* _WHAT YOU HAVE TO DO_
Copy the lines of the listing word for word, starting with the line that contains "The height and" and ending after the line that contains "565x664 pixels.". Leave out the pictures.

* _AVAILABLE RECORDS_
■ ■ ■ ■ ■

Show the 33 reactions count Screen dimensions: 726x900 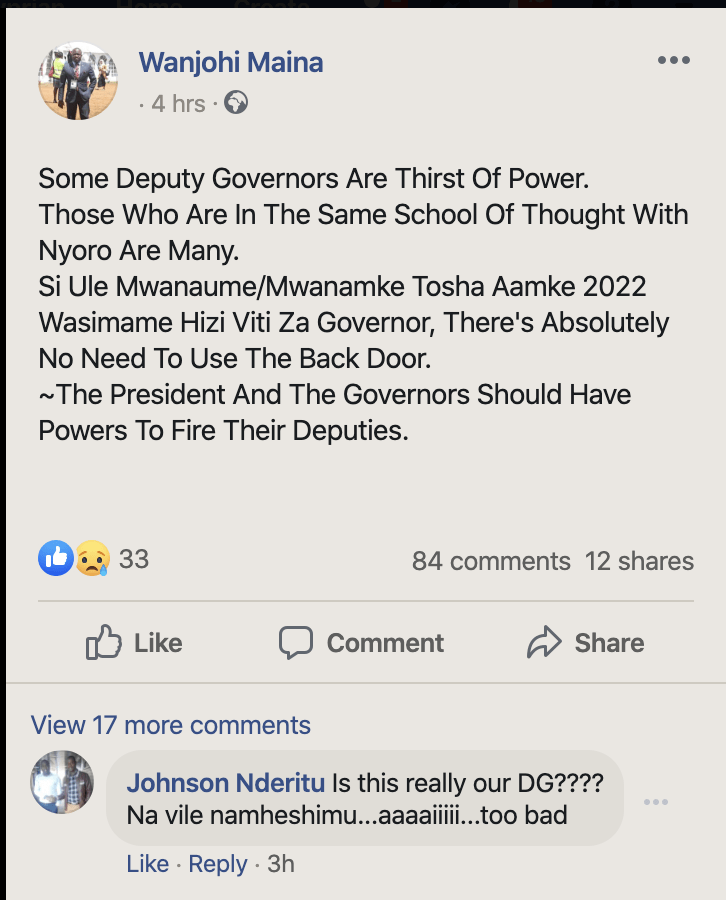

■ ■ ■ ■ ■

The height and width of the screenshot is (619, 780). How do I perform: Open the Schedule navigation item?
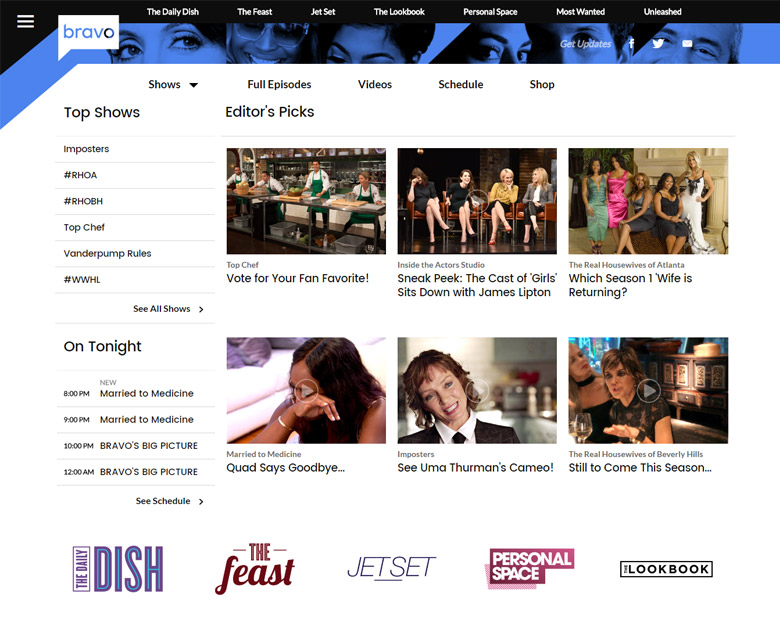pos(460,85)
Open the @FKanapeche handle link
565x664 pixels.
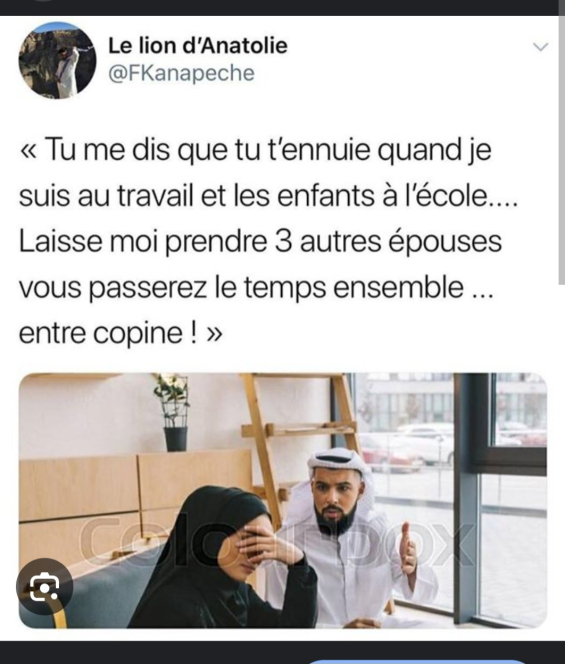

■ ■ ■ ■ ■

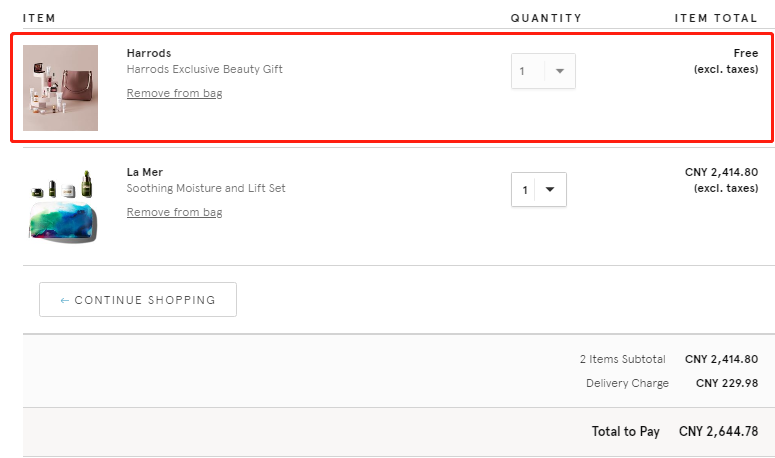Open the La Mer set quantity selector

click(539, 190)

■ ■ ■ ■ ■

* _EXERCISE OUTPUT_
The height and width of the screenshot is (619, 780). How do I perform: Open the Schedule navigation item?
pos(460,85)
Open the @FKanapeche handle link
565x664 pixels.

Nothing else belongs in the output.